And here, the man in black smiles again, tossing the diamond up in the air.  “It is the performer in me who just can’t let it go, I suppose. After all, there’s no sense in performing without an audience, even if it’s just an audience of one.”

“I’ll stop you,” Kaito says, braver than he feels. His father taught him everything he knows; he is good at what he does, but is he good enough? The Crow heist reinforced that; it had taken him far far too long to understand the trick.

“You will try. I am looking forward to it.”

“Why?” Kaito repeats.

“Why not?”

“There has to be a reason.”

“You should understand. You’ve become part of something great, something far bigger than yourself. I did it for you, Kaito. From the moment of your birth, you’ve been groomed for this. Everything I’ve done, I’ve done for you.”

“Then ‘Alas that I was ever born,’” Kaito quotes, one hand in his pocket, eyes hard. He shifts to the right, quiet, innocuous.

“Giving up?”

“As if I’d accept my fate so easily.” Kaito laughs. “I don’t know who you are. You may have his face, but you’re not my father.” Not the one he remembered, at any rate. “I will stop you.” He takes another small step.

“You and what army? Certainly not the Defense Force or the United States Military. Don’t worry about any of their other allies, either. Not the police either. Sheep, and easily led. Over fifty years, and our research has finally come to the end. ”

Kaito takes a final step to the right as a soccer ball comes barreling past his head. It doesn’t hit his so-called father, but it distracts him enough to give him time to throw a flash grenade right as the detective follows up with his anaesthetic dart watch. It grazes the man in black, and he wobbles but he doesn’t go down.
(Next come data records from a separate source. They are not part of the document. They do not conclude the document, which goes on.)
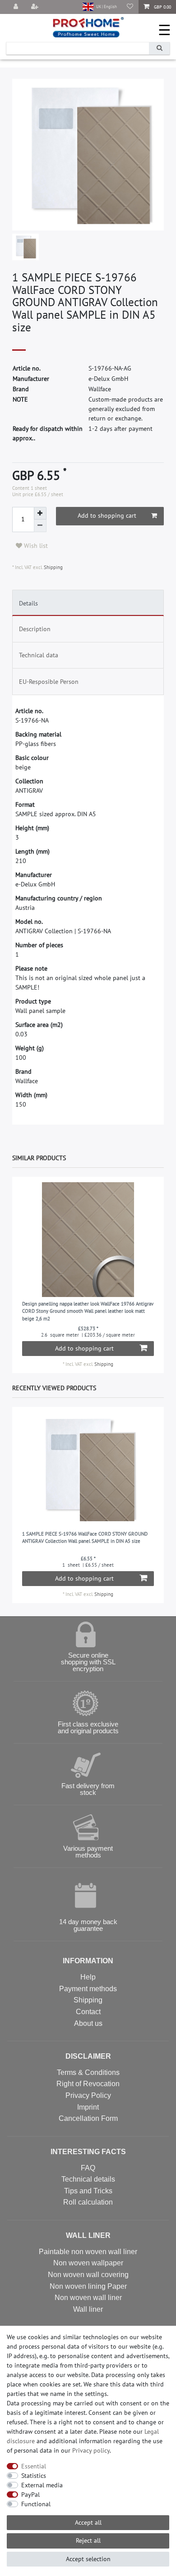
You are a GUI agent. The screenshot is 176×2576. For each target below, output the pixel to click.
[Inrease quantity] (40, 513)
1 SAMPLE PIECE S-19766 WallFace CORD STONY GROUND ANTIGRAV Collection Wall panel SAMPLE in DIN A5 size (85, 1538)
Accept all (88, 2522)
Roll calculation (88, 2202)
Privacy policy (91, 2450)
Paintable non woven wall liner (88, 2251)
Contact (88, 2012)
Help (88, 1977)
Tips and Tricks (88, 2191)
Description (35, 629)
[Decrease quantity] (40, 526)
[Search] (159, 48)
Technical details (88, 2179)
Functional (36, 2504)
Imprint (88, 2107)
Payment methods (88, 1989)
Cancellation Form (88, 2118)
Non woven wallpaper (88, 2263)
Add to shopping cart (107, 515)
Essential (33, 2466)
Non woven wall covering (88, 2274)
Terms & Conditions (88, 2072)
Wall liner (88, 2309)
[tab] (88, 603)
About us (88, 2023)
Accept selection (88, 2559)
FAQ (88, 2168)
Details (28, 603)
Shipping (52, 567)
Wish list (35, 546)
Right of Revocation (88, 2084)
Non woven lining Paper (88, 2286)
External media (42, 2485)
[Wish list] (130, 7)
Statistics (33, 2476)
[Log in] (17, 7)
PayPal (30, 2494)
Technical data (38, 655)
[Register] (35, 7)
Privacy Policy (88, 2095)
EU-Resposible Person (49, 682)
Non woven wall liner (88, 2297)
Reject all (88, 2540)
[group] (88, 1239)
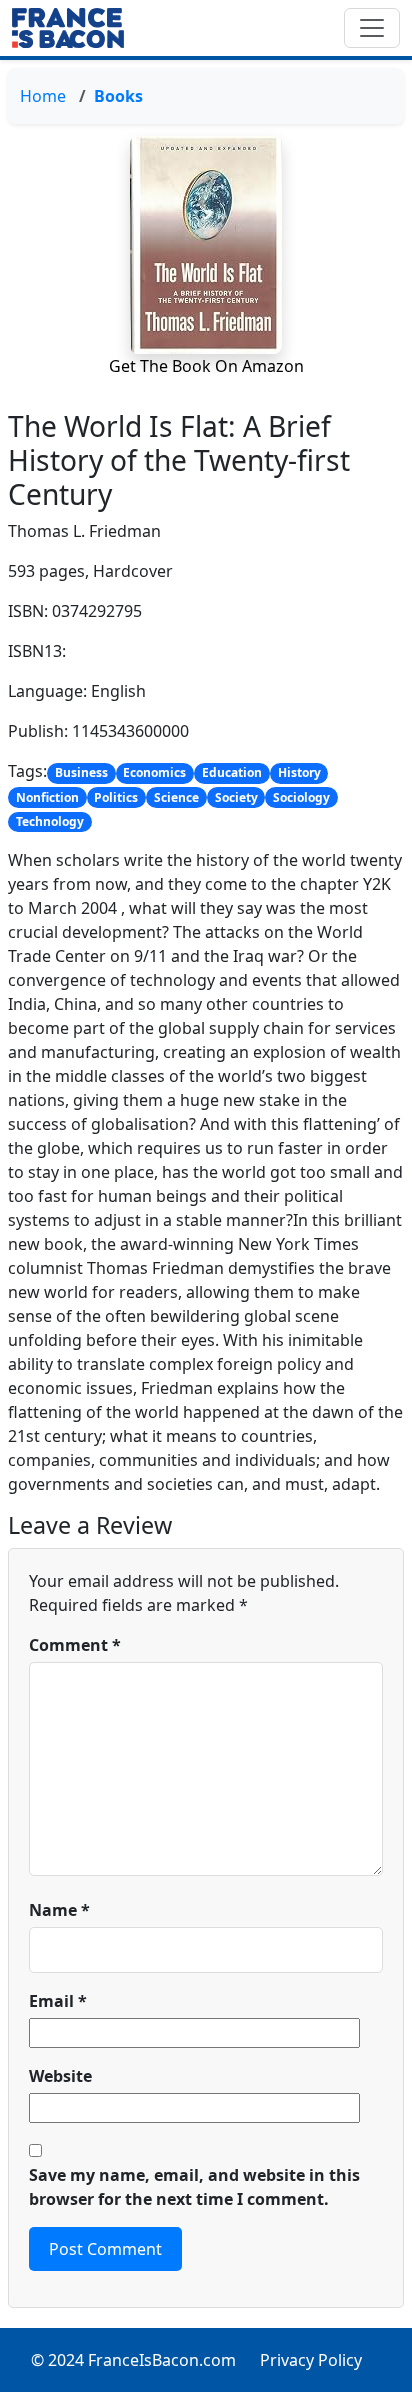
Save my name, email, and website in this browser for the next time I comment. (194, 2187)
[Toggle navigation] (372, 28)
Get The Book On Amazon (206, 366)
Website (60, 2076)
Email (58, 2001)
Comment (75, 1645)
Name (59, 1910)
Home (43, 96)
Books (118, 96)
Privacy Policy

“Teenage detectives!” Kaito calls out, cheeky as the man in black shouts a command. He grabs Edogawa’s arm, runs to the edge of the building with sniper bullets nipping at their heels. He dives off the building to Edogawa’s yelp, clipping the attachment onto his belt as he goes. His hang glider barely supports weight for two adult people, but Kaito had learned after the teleportation heist, and made sure to carry that one around just in case. It should support a child’s weight just fine.

“Who is that?” Edogawa asks. “And why are they dressed as the Night Baron?”

“Not important right now! Where’s Hakuba? Inspector Nakamori? Are they safe?”

“Why do you care?”

“Because things have gone a little bit past cops and robbers, and as I recall you owe me a favor!”

“I do not!”

“You do, and I’m calling it in. I nearly got blown up because of you! Twice!”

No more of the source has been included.